Friday, July 2, 2010

Goals

I have so many goals. I love lists: lists about things I have to do, want to buy, want to accomplish, bucket lists, rules, etc. But on the top of my "goal" list is to lose 20 pounds. I understand that many women desire to lose some lbs, but to me this goal goes much deeper than the vanity pounds. i am currently at a healthy weight: I weigh 140 and am about 5'4". A healthy weight range for my height is 110-145, and I simply desire to hit the lower half of that range. Ideally, I would like to weight 112-115, but 120 is my shorter term goal. I have a bit of a time crunch, however. Cross Country season starts in less than weeks. Studies have shown that runners who lost 20 pounds automatically dropped over 2.5 minutes from their 6k time. As a collegiate distance runner, this is important to me. I want to lose weight to be the best runner I can be, to prove to my coach and teammates that I'm dedicated, and to prove to myself that I can do it. I believe that it is that last part of that sentence that is the biggest to me.

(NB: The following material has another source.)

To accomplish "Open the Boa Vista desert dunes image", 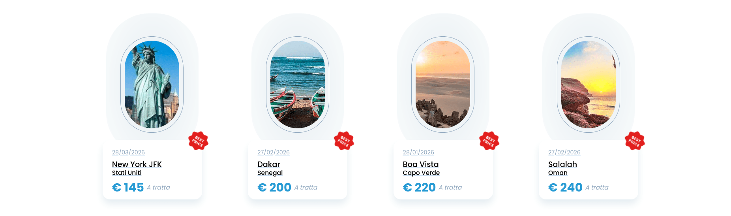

As I said before, this goal goes deep for me. I desire to lose weight because I desire discipline. I greatly value discipline and self control, if for no other reason than discipline and self control themselves.
I get so down on myself when I fall through on my goals. Granted, sometime my goals are far too idealistic and my expectations for myself are unreasonable, but some things aren't excusable. If i pitty myself, who is going to crack down!? I wish I had a coach to pep talk me before every workout and every decision, but I don't. I have to be my own coach.
I have a goal, I have a dream. It is going to take a heck of a lot of work to get there, but I sure as heck can't stay here.